Дауд знает, о чем она его попросит.
И Дауд точно знает, что он ей ответит.
Черноглазый ублюдок, всемогущий Бог Бездны, оказавшийся ее воплощением и ее жертвой одновременно, не знал будущего.
Китобой, будучи уже по-настоящему мертвым, знал действительно все.
Поэтому он рассеянно слушал слова убеждения Билли, так же рассеянно что-то отвечал, отдавая дань осколкам половины жизни у его ног.
А сам уже шел вперед, твердо и плавно, как ходил всегда. Уверенно касался плеча мальчишки, которому было больше четырех тысяч лет. И горячим шепотом, всеми остатками сил, всем теплом, что еще сохранилось в глубине мертвой души, звал по имени.
— Неужели у меня остался выбор? — слышит он где-то внутри, едва-едва, буквально тень чужого голоса.
— Прощение — большая редкость в этом мире. Как и выбор, — усмехается про себя Дауд, напоследок превращаясь наконец в настоящего себя.
Он видит, краем глаза, мельком, как вдруг стремительно светлеют глаза Чужого, меняя беспросветную черноту на какой-то невыносимый зеленый.
— Прощай, Билли. Прощай навсегда.
Билли неловко ловит оседающее тело того, кого пришла убить.
Несимметричный клинок выпадает из ее руки окончательно, звенит, забытый, по камням где-то за спиной.

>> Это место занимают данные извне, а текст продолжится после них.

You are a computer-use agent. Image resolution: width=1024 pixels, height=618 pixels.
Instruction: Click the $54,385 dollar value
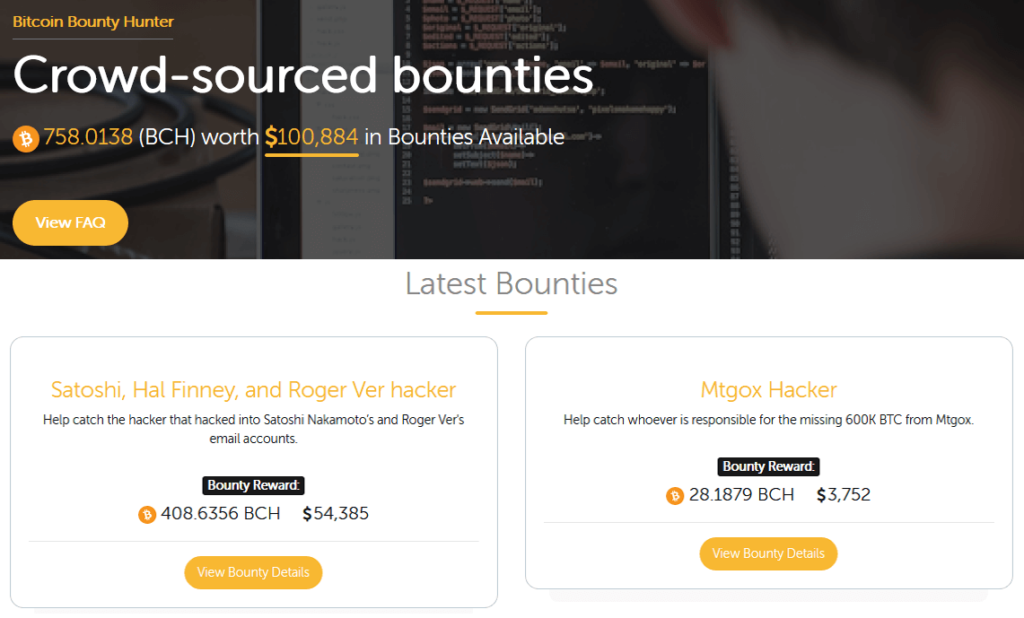point(335,514)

— Я чувствую… — шепчет вдруг тот, кого звали Чужим, отодвигая руки женщины. — Во рту вкус крови. Я слышу Дауда…
Лёрк закусывает губу, отодвигается, но легко касается плеча спасенного.
Она тоже слышит голос Дауда. Прощание ассасину, как и всегда, дается легко, оседая горьким, но живительным пеплом в памяти.
— Я возвращаю тебе твое имя. Живи, черноглазый ублюдок.